When it comes to training monstrous AI models, every second counts. Now, a clever combination of new precision formats and communication optimizations is pushing the boundaries of what's possible.

DeepSeek-V3 Flies 41% Faster on B200: The MXFP8 & DeepEP Dance — Open Source Beat

Key Takeaways

  • MXFP8 and DeepEP achieved a 41% pre-training throughput gain for DeepSeek-V3 671B on NVIDIA B200 GPUs.
  • MXFP8 targets computational bottlenecks in MoE models by accelerating GEMMs, while DeepEP optimizes inter-GPU communication.
  • The combined optimizations demonstrate significant synergistic effects, leading to cumulative speedups.
  • The experiment highlights the growing importance of specialized software and numerical formats for efficient large-scale AI training.

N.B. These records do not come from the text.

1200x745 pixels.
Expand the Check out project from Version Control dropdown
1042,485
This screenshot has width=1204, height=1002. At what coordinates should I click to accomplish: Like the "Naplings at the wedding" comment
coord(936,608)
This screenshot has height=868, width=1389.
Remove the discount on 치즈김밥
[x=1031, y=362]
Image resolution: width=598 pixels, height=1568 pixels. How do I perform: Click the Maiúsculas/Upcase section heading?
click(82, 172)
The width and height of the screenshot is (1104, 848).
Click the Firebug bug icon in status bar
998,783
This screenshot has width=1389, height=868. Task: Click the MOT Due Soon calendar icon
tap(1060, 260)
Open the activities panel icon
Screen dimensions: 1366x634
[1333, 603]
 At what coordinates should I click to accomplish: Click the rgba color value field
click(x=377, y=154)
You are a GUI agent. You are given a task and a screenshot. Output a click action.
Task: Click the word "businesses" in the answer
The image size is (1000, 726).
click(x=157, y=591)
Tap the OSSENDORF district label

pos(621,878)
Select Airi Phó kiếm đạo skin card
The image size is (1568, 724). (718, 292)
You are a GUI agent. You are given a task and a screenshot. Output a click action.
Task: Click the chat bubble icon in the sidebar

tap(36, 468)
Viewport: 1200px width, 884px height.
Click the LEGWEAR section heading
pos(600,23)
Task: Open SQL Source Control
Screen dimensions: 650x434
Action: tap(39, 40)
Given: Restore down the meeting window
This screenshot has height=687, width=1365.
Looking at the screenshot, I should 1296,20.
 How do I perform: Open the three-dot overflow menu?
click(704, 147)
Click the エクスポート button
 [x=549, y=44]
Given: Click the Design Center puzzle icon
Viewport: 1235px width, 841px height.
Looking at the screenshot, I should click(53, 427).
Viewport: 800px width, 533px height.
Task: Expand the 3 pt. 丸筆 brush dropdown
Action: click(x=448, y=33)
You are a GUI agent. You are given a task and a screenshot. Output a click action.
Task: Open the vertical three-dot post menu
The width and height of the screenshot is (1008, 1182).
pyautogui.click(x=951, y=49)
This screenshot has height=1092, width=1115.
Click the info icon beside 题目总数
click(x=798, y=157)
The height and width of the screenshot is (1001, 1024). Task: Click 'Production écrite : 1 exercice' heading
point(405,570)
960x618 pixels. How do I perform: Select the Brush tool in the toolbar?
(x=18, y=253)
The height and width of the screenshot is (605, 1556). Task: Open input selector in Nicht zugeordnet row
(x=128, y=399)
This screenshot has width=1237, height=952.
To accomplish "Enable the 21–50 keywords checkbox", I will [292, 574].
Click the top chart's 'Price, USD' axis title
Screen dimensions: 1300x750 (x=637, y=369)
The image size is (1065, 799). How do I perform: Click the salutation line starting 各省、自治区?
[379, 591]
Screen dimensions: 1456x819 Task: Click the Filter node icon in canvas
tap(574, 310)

Is the quest for faster AI model training actually just a sophisticated game of numbers and wires? We ask this because the latest achievement out of PyTorch and Nebius isn’t just about shaving milliseconds off training times; it’s a deep dive into how architectural shifts in numerical precision and inter-GPU communication can fundamentally alter the economics of large-scale AI development. The headline figure? A staggering 41% boost in pre-training throughput for the massive DeepSeek-V3 Mixture-of-Experts (MoE) models on NVIDIA’s cutting-edge B200 GPUs. That’s not just ‘faster training’; that’s a potential paradigm shift.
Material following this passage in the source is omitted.